Posted on • Originally published at capact.io

Take Capact for a spin!

Our first blog post focused strongly on why—why we created Capact, what's the general concept behind it. Now it's time for showing how—how you can use it.

Although, there are many ways to get started with Capact, today we will focus on your perspective as a Capact User.

The recommended way to try out Capact quickly is to set up a local environment.

install

Detailed instructions are already nicely described in our local installation tutorial. Once you have Capact up and running, we can start!

What you will learn

NOTE: For this blog post, we will use Capact CLI. However, the described scenario can also be executed with our brand-new UI! 😎

In 5 minutes, by running examples from this blog post, you will learn about the following Capact concepts:

  • Interface—provides an option to abstract Implementations.
  • Implementation—defines the actual workflow that is executed.
  • Attribute—provides an option to tag manifests. Today we will use it to select a specific Implementation.
  • Type and TypeInstance—provide a combined feature, where Type holds the schema and TypeInstance the instance for the Type.
  • Action—triggers Engine to render and run a given Interface.
  • Policy—impacts the render process to select desired Implementations.

Creating new workflows is not the concern of this article, and it will be covered in future blog posts.

Here we only briefly describe each part, but I encourage you to take a deeper look at our Terminology section later.

Prerequisites

📜 Scenario

The key concepts were described in the Introducing Capact blog post. There, we used Mattermost as an example. It was a real life scenario but at the same time more resource and time-consuming.

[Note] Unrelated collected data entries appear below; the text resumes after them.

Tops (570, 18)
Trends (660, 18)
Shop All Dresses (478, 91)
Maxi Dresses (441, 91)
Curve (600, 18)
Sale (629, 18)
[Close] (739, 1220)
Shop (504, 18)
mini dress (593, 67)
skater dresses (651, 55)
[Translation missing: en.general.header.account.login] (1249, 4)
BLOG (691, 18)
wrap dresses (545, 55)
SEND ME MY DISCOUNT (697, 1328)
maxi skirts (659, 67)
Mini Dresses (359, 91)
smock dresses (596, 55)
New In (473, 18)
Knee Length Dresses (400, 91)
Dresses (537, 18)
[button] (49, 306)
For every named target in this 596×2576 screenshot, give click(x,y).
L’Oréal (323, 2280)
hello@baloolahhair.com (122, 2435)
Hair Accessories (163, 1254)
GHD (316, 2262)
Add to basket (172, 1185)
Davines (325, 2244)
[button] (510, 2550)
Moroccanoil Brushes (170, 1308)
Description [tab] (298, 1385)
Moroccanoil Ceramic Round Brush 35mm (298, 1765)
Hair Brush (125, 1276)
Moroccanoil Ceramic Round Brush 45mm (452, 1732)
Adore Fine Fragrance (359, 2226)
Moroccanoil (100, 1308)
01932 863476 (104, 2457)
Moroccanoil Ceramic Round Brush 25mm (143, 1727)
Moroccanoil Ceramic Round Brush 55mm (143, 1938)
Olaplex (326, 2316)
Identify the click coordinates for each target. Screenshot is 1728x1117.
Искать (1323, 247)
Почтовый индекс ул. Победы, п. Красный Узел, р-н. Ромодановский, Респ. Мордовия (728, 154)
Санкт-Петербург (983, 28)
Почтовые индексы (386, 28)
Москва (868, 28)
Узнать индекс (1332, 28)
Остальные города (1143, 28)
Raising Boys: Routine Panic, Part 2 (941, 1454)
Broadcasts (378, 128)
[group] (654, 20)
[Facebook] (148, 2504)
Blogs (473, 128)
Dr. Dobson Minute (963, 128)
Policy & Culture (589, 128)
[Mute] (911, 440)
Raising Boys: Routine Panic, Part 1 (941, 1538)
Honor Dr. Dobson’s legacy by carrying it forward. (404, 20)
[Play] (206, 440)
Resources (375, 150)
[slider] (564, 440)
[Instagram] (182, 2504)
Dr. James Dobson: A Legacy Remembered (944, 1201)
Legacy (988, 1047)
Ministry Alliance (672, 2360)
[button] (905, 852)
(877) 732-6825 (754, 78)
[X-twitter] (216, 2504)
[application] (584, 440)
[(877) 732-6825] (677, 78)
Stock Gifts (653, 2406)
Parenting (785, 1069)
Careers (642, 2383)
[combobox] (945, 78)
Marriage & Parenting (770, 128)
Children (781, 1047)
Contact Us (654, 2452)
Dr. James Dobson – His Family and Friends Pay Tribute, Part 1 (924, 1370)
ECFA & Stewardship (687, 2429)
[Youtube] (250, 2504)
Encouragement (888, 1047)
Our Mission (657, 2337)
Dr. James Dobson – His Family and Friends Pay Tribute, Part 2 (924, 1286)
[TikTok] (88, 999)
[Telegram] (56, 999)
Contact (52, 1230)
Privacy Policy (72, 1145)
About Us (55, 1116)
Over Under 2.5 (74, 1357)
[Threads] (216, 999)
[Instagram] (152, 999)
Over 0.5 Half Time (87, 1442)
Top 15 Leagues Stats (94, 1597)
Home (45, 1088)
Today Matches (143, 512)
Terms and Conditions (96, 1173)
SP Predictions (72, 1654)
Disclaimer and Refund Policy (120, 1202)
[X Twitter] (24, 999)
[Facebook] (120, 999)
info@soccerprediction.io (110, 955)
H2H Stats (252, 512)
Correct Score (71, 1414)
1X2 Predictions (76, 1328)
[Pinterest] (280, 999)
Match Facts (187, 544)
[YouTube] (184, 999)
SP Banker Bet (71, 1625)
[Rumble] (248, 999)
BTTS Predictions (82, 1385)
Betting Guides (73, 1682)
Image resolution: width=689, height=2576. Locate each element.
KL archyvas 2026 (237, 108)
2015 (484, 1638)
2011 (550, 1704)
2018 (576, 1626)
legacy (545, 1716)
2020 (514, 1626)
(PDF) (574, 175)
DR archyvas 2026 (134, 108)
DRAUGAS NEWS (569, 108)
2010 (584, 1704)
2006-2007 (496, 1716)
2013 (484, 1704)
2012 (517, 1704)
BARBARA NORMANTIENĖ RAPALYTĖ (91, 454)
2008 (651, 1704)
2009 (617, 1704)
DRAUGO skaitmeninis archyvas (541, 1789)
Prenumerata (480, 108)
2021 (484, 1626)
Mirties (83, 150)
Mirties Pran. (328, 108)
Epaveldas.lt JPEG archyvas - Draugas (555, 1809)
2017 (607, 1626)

For the purpose of this blog post, we created an extremely simple Hello World example.

greet-manifest

There are two Implementations for the cap.interface.capactio.examples.say Interface. Depending on the Policy, a different Implementation is selected. By default, Engine selects the Implementation which is first on the list (alphabetical order) and doesn't have any requirements regarding executions, such as requiring AWS credentials.

🎬 Camera, Lights, Action!

Action is the entry point for executing any Interface. It allows you to define which Interface should be executed and with which parameters. This is later consumed by Capact Engine and the appropriate workflow is rendered. Later, you can review it and approve it for the execution.

capact-simplified-arch

Steps

  1. Make sure that you are logged into local cluster.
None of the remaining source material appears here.